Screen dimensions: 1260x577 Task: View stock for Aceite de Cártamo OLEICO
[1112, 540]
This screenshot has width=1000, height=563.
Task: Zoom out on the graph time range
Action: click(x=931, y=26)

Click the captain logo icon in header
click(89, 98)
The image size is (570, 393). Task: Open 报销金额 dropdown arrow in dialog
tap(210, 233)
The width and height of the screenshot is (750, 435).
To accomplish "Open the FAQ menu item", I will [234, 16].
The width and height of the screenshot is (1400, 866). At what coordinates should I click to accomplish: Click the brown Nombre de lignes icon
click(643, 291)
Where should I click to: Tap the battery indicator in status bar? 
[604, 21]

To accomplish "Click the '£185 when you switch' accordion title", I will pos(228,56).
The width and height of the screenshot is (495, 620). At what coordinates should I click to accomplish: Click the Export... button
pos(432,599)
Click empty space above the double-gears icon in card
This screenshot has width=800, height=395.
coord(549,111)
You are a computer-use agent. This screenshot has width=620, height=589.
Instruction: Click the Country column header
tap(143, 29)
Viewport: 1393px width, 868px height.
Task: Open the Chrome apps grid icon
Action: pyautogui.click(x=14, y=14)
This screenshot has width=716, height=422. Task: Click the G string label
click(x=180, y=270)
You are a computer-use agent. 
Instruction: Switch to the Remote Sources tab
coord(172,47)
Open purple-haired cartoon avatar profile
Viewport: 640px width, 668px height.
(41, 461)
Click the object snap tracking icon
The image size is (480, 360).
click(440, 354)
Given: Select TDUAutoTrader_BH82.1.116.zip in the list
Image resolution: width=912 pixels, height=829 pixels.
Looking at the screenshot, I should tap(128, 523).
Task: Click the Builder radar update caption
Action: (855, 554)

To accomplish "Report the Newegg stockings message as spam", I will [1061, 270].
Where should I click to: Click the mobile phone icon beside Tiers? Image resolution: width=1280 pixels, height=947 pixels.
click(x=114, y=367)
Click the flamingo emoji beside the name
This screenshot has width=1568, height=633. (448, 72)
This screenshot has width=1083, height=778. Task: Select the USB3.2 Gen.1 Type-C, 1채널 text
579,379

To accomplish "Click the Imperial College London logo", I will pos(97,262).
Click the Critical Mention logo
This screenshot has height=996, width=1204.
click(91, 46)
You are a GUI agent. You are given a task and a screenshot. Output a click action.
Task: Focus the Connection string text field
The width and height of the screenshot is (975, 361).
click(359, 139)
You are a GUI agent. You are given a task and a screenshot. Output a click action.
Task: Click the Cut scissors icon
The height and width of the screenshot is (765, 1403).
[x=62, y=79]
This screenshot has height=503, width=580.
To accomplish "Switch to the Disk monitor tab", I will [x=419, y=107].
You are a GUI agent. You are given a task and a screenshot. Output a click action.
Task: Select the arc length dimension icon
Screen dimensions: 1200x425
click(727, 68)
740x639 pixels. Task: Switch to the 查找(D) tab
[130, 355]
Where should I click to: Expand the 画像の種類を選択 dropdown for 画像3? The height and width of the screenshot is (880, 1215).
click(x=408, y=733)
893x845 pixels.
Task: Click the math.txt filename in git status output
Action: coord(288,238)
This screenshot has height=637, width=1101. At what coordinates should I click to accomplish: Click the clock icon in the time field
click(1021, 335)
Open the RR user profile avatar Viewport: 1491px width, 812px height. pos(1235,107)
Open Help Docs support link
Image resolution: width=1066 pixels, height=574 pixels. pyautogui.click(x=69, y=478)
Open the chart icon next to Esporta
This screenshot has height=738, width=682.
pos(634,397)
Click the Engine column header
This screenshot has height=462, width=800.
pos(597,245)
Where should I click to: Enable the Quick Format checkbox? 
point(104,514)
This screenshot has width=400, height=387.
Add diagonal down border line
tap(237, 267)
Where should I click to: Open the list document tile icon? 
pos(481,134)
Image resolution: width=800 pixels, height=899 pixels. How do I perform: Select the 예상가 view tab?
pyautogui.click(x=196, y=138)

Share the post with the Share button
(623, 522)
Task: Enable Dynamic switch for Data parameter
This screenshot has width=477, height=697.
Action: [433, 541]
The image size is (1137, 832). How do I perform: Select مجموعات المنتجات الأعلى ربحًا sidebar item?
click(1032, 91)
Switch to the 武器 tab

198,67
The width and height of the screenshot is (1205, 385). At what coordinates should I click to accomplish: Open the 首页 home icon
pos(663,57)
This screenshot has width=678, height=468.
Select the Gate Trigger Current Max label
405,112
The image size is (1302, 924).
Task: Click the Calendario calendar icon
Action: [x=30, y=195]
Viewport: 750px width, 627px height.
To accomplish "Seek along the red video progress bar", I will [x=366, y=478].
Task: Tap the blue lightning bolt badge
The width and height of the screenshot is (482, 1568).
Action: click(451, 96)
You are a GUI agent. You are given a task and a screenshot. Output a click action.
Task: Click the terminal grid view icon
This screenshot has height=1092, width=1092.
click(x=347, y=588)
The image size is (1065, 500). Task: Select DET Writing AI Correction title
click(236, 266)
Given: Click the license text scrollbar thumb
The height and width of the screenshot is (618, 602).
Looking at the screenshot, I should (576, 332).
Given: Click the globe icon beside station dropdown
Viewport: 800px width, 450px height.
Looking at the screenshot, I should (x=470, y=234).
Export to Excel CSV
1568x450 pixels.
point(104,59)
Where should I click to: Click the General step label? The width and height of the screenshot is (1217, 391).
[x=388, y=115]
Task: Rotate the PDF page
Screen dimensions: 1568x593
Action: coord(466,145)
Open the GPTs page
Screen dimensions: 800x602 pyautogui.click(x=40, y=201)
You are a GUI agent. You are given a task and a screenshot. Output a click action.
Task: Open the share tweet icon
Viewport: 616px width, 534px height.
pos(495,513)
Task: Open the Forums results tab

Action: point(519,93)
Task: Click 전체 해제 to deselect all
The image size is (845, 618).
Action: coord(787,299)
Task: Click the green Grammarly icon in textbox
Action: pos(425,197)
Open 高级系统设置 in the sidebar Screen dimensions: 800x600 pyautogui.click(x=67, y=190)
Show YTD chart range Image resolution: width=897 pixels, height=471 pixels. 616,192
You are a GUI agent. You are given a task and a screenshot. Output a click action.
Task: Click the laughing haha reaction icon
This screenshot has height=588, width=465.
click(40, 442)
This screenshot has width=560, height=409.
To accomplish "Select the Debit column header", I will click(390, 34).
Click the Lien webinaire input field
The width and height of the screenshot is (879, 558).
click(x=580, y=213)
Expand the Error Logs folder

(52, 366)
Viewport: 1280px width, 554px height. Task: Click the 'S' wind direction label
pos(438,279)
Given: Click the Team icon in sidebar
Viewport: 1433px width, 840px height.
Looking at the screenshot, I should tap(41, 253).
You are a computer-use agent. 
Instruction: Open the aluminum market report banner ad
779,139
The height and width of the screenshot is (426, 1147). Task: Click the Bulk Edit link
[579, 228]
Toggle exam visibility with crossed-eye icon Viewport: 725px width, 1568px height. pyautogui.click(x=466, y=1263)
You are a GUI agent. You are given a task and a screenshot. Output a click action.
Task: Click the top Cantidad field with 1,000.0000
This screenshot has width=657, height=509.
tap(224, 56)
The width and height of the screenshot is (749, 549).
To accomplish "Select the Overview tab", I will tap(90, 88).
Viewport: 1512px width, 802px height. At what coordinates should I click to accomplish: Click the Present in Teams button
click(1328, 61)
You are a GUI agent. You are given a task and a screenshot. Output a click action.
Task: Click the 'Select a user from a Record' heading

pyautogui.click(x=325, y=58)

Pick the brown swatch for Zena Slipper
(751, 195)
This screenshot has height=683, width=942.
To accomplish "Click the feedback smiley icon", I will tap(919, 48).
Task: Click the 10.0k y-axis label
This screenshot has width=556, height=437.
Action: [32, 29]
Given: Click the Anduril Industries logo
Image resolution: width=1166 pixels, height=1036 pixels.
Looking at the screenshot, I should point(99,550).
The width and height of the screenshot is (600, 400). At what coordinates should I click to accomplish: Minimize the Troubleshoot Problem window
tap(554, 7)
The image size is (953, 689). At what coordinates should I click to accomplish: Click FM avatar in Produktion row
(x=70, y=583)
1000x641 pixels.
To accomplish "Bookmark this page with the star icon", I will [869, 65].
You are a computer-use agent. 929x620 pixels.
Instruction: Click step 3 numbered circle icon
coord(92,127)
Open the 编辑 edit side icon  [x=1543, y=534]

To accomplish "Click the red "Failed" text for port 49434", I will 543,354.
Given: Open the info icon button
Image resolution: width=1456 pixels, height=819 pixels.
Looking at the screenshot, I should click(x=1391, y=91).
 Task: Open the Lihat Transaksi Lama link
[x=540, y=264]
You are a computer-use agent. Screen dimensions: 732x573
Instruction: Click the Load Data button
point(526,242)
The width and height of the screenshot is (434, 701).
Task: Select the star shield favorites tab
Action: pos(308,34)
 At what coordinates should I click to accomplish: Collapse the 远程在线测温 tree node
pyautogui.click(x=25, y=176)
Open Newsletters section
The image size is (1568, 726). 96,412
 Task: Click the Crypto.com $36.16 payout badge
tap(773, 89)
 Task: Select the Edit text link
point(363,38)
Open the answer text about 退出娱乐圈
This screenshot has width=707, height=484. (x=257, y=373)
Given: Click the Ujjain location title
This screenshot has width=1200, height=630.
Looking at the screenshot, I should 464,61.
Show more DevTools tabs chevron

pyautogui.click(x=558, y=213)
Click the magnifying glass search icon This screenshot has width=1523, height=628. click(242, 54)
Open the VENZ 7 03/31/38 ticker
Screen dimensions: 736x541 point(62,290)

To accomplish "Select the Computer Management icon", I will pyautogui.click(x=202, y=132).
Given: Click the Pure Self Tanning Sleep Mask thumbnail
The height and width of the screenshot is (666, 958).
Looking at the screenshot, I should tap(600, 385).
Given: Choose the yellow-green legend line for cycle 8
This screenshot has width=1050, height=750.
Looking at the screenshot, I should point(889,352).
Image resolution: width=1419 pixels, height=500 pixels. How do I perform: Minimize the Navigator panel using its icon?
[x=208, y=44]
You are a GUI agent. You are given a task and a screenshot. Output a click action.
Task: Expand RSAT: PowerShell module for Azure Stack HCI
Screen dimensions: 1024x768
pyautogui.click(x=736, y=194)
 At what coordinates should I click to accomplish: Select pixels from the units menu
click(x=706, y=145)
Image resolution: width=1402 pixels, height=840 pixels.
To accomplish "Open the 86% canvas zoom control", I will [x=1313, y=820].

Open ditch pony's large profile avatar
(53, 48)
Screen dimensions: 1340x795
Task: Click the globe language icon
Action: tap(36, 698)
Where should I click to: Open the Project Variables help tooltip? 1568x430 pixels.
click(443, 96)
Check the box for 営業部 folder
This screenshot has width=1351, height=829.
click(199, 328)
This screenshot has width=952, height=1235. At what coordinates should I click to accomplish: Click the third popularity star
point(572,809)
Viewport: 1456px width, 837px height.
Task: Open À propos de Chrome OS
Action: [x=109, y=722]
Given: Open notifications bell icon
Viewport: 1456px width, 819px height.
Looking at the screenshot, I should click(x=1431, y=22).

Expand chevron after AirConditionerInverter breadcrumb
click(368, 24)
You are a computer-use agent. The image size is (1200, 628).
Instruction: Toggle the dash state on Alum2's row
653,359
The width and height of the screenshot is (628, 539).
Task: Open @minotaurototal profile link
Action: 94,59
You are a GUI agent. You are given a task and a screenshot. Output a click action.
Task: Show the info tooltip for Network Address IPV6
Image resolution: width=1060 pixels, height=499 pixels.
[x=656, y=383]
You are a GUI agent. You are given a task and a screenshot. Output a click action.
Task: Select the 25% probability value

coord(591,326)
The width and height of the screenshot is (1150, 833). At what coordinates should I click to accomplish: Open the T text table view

#####

▶ What is being asked
Give back the records above exactly, limited to the lines between the one holding "Viewport: 1456px width, 819px height." and the one holding "You are a computer-use agent. The", inclusive.

▶ Response area
Viewport: 1456px width, 819px height.
Looking at the screenshot, I should click(x=1431, y=22).

Expand chevron after AirConditionerInverter breadcrumb
click(368, 24)
You are a computer-use agent. The image size is (1200, 628).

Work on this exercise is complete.